Remember that here we only point to the original article, we don't have the text of it online, though it has been suggested that we expand to do this. Unfortunately I think copyright considerations will prevent us from doing it, unless we can get our own version of the Google book agreement!
So does anyone know of anything that will save us the effort of writing our system or at least provide a starting point for us to work on?"
It would help (Score:3, Insightful)
Developing a Niche Online-Content Indexing System? (Score:4, Insightful)
File format, not the implementation details (Score:3, Insightful)
Using a Howitzer to Hunt Squirrels (Score:3, Insightful)
Lots of people here are recommending using tools that are built for very large scale projects. Based on the fact you have a DOS based system that likely used a pretty common library for storing the data (something like c-tree, btrieve, a dbase library or simply saving binary data using whatever language the app was written in), using any RDBMS like MySQL or even SQLite probably would do the job. PHP, Python, Ruby and Perl would probably make writing the actual application a snap - and be able to handle more of a load that the DOS app could.
Here's to hoping you can get the data. Hopefully the vendor that pulled the database down realizes how important to marketing it is and reverses course.

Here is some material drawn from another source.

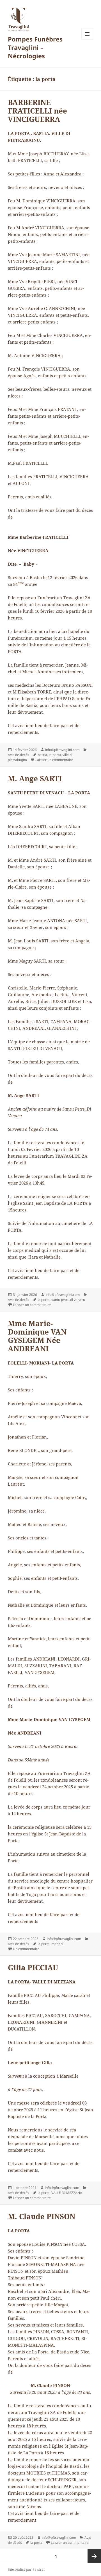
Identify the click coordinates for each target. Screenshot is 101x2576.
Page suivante (94, 2556)
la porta (55, 754)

No, no, NO! (Score:4, Insightful)
Your suggestions make sense, but suggesting to store comma-delimited plain text in a SQL table is wrong by any and all database standards & best practises. You fail to reach even the first normalized form.
Read http://en.wikipedia.org/wiki/Database_normalization [wikipedia.org]
You want to define a table "tags" or something with id, article_id, name, comment. Make the combination of id, parent_id, name unique.
* id is on auto-increase, not NULL
* article_id is a foreign key to the id of the article, not NULL
* name is the name of the tag, not NULL
* comment is an optional comment explaining the tag (for example in the mouse-over or on the site listing everything with that tag), may be NULL
Not only is that easier to maintain in the long run (think of parsing plain text out of a VARCHAR. argh!), but all of a sudden, you have the data you _store_ available to _access_.
How many artcles are tagged electric? SELECT count (1) FROM article_tags WHERE name = "electric";
Give me a list of all article relating to foo and bar? SELECT article_id FROM article_tags WHERE name = "foo" OR name = "bar".
etc pp.
If you want to go really fancy with multi-level tags, replace article_id with parent_id (referring to the id in the same table) and create a relation table as glue. If you want all upper levels to apply, throw in a transitive closure:
http://en.wikipedia.org/wiki/Transitive_closure [wikipedia.org]
Generally speaking, you want a table for magazines with their names, publication dates, publisher, whatnot; and only refer to them via foreign keys. Same goes for train models (which you could cross-ref via tags. Yay for clean db design!), authors, collectors, train clubs and and pretty much everything else.
One last word of advice: No matter what anyone tells you: Either you use a proper framework or you _ALWAYS_ use prepared statements. You get some performance benefits and SQL injection becomes impossible, for free! Repeat: Even if you ignore all the other tips above, you _MUST heed this.
http://en.wikipedia.org/wiki/SQL_injection [wikipedia.org]
Richard
PS: You are more than welcome to reply to this post once you have your DB design hammered out. I will have a look & optimize, if you want.